Please remember, we are all fallible, and not a one of us has perfect doctrine, none but the Lord, and so for this reason we need to be able to distinguish between essential and non essential differences
I am absolutely heartsick over what is happening within the body of Christ. We are attacking our own without mercy. . . God help us.
Vanessa
Here is another article worth reading.
http://www.alankurschner.com/2013/10/30/gty-responds-on-macarthurs-taking-the-mark-statement/
Except Ye Repent
By Dr. Harry Ironside

Chapter 6 – THE MINISTRY OF PAUL
In reading the Epistles of the great Apostle to the Gentiles one can hardly help noting his peculiar use of the terms, “my gospel,” and “the gospel which I preached.” He makes it clear that he did not receive it of men, neither was he taught it by those that were in Christ before him. It came as a distinct revelation from heaven when he received his divinely given commission to the apostolate. Yet when he went up to Jerusalem to see Peter and in brotherly conference laid before him and others of the Twelve the Gospel he preached among the Gentiles, we are told they recognized it as of God, and added nothing to it, but gave to him and to Barnabas the right hand of fellowship, commending them to the grace of God as they continued evangelizing the nations. In fact, a rather definite pact was made, an agreement that Peter should go to the circumcision and Paul to the uncircumcision.
Surely this does not mean, as some have contended, that the Gospel of the circumcision differed in subject matter from the Gospel of the uncircumcision. So to hold is to ignore Paul’s own declaration that there is but one Gospel. Was he pronouncing a curse on Peter when he said, “Though we, or an angel from heaven, preach any other gospel unto you than that which we have preached unto you, let him be accursed. As we said before, so say I now again, If any man preach any other gospel unto you than that ye have received, let him be accursed” (Gal. 1:8-9)? He knew no other gospel. The mixture of law and grace taught by some in that day, he declared, was a different gospel but not another.
Why then the distinction between Peter’s evangel and his own? The difference was in the manner of approach, not in the body of doctrine.

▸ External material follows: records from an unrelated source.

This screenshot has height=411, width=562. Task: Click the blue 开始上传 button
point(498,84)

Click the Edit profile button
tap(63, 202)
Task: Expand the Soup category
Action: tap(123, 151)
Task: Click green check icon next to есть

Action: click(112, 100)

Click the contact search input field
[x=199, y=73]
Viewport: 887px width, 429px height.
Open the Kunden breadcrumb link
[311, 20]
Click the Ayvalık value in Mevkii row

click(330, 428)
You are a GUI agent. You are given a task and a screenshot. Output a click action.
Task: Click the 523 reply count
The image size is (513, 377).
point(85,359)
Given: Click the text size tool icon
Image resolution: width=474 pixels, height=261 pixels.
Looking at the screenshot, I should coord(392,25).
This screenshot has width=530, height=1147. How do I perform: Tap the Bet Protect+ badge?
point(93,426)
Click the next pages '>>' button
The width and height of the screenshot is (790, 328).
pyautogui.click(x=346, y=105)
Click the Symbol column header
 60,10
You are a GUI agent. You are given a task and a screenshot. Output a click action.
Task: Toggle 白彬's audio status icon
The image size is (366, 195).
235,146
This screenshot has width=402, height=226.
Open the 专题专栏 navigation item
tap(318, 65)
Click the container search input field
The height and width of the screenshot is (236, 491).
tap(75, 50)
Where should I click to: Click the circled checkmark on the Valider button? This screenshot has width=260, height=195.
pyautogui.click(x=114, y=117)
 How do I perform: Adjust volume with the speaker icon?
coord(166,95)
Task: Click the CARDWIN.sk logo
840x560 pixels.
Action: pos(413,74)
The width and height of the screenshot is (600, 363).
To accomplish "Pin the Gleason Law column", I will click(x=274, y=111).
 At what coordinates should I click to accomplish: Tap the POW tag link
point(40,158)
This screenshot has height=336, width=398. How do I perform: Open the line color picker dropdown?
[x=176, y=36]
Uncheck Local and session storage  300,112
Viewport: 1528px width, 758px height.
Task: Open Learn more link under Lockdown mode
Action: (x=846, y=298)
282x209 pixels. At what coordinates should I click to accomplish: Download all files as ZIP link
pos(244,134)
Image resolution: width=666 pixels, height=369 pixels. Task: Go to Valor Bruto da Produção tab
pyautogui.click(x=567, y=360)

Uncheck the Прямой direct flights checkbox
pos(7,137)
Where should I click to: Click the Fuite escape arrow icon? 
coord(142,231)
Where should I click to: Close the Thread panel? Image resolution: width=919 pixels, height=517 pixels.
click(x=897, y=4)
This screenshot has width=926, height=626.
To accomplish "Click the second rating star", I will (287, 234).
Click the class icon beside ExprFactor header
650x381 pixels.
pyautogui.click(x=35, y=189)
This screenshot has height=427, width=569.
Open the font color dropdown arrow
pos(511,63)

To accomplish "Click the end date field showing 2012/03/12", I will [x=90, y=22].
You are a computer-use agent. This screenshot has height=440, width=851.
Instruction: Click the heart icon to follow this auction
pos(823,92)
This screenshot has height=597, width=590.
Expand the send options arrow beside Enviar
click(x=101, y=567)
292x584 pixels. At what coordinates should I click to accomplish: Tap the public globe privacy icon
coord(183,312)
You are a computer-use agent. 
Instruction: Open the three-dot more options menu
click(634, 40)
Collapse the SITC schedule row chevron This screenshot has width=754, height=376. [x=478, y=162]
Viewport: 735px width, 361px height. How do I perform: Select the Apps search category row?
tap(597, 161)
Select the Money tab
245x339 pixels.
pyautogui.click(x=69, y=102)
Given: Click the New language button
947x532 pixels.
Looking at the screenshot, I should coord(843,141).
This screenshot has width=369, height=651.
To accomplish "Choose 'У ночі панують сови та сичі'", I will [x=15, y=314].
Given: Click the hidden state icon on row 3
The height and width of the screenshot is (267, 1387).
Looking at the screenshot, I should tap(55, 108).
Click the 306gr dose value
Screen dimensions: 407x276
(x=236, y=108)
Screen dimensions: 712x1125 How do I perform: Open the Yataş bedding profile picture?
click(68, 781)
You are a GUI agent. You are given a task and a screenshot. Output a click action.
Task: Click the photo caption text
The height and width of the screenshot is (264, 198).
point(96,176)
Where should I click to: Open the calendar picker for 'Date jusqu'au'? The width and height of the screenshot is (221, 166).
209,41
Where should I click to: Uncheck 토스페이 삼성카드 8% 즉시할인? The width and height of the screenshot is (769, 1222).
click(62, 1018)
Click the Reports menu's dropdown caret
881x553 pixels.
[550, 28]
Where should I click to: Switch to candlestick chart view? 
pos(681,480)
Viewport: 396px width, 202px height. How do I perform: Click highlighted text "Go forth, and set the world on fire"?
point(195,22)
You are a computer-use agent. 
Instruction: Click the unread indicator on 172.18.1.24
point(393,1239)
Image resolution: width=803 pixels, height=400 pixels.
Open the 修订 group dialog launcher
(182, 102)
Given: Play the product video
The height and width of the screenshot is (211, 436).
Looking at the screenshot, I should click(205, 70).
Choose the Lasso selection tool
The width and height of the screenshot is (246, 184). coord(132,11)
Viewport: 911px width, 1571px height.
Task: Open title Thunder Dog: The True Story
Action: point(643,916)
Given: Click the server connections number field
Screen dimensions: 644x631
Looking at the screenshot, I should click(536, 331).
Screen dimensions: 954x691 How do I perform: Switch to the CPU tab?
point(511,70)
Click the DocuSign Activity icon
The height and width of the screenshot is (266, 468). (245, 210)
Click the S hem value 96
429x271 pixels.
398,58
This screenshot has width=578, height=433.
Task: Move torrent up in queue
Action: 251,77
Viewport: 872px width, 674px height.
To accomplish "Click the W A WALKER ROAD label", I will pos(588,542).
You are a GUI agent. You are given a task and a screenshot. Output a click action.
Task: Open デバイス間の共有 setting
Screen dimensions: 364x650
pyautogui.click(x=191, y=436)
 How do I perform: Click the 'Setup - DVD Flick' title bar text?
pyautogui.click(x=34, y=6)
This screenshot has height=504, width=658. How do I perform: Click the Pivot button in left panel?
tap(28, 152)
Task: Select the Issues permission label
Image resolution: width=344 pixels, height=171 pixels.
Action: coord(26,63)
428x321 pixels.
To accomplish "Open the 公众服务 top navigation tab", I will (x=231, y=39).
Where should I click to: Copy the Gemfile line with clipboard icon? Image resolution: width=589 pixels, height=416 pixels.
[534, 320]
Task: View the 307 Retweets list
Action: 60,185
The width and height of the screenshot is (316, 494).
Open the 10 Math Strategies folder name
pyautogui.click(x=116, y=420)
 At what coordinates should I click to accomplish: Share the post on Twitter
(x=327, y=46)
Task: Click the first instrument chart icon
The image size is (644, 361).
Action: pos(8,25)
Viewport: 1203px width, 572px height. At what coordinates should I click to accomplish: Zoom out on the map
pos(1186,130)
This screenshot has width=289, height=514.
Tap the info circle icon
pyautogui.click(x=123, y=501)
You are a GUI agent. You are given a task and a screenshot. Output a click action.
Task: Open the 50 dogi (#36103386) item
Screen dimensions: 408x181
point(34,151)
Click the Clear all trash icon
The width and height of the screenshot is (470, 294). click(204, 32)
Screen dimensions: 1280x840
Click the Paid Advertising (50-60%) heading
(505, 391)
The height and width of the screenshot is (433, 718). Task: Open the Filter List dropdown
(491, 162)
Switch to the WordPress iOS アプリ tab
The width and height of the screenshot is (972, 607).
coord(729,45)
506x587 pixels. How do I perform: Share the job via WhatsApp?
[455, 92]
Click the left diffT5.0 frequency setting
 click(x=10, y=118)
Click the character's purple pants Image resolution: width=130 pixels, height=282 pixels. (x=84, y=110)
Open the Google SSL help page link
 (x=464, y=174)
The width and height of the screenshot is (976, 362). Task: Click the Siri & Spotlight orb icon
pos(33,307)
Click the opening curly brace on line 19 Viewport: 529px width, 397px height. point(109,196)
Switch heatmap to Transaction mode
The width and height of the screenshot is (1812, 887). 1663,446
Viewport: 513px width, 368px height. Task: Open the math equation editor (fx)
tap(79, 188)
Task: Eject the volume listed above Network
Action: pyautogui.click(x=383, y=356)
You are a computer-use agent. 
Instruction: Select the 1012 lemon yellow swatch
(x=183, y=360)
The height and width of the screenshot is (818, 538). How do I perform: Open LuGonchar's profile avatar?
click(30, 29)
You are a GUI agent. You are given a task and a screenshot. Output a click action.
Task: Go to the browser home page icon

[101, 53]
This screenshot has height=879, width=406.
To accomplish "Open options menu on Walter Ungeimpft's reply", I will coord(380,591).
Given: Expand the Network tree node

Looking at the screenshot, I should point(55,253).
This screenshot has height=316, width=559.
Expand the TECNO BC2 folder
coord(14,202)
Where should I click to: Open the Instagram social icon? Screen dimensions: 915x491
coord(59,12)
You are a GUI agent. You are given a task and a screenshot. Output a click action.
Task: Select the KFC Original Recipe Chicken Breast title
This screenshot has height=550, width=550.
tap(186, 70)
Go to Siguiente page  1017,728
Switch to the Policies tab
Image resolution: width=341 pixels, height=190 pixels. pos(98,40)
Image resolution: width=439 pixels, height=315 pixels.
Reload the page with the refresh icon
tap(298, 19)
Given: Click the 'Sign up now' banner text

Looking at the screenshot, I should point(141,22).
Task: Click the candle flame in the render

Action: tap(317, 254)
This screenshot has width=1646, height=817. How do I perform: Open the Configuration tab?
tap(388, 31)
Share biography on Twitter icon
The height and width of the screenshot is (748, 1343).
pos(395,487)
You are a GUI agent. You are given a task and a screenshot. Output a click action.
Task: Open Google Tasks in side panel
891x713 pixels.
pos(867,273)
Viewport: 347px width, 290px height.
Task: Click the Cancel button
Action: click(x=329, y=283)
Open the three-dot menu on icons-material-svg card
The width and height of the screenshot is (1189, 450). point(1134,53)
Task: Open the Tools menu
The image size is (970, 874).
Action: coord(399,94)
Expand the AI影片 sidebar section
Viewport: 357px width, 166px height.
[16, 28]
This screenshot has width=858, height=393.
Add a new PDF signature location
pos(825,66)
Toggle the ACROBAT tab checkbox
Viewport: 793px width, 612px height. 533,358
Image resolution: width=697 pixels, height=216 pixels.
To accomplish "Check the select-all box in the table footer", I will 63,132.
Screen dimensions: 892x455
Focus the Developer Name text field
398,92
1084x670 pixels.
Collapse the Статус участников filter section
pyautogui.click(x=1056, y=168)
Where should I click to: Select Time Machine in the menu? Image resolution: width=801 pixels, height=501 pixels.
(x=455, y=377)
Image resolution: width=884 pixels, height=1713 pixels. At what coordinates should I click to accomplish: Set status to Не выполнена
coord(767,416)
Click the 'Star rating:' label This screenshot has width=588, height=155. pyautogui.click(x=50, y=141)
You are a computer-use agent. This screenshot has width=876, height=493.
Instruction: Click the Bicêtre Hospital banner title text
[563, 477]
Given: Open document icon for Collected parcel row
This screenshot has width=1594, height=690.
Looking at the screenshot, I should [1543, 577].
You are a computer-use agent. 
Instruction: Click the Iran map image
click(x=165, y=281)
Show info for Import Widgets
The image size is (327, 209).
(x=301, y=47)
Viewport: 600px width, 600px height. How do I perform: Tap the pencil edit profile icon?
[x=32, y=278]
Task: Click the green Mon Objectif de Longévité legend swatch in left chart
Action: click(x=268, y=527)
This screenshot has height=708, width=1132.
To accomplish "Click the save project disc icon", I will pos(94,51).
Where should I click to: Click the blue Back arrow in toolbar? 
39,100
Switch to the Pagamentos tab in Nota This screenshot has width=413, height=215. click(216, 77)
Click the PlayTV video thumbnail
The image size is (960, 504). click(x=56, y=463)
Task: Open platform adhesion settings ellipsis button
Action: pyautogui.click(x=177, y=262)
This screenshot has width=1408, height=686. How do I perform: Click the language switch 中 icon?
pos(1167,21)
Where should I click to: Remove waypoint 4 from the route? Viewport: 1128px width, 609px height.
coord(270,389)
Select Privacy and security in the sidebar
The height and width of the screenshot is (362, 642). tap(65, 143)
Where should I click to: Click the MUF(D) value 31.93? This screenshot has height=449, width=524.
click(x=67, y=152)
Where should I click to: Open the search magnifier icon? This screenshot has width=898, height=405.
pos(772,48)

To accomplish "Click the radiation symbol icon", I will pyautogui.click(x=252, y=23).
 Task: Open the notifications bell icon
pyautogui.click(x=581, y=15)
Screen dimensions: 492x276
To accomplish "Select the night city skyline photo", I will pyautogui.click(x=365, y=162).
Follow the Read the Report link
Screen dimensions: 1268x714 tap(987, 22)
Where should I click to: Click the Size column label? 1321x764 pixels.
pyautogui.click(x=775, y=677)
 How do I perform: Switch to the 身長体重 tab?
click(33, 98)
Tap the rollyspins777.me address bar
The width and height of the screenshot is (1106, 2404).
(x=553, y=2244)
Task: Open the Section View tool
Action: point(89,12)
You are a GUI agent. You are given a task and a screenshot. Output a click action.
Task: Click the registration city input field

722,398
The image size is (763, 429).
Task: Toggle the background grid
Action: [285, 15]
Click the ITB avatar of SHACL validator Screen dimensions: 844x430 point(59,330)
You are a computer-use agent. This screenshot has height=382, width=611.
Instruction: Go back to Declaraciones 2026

He defines his Gospel as follows: “Moreover, brethren, I declare unto you the gospel which I preached unto you, which also ye have received, and wherein ye stand; by which also ye are saved, if ye keep in memory what I preached unto you, unless ye have believed in vain. For I delivered unto you first of all that which I also received, how that Christ died for our sins according to the scriptures; and that he was buried, and that he rose again the third day according to the scriptures” (I Cor. 15:1-4). This is exactly what Peter and the rest proclaimed from the beginning, as we have already seen.
Only recently I noticed the statement in print that, while repentance was connected with the Gospel of the circumcision, it had no place in connection with Paul’s Gospel of the uncircumcision. Passing strange in the face of his own declarations, which I now propose to examine, for he has told us in no uncertain terms just what position he took on this great subject.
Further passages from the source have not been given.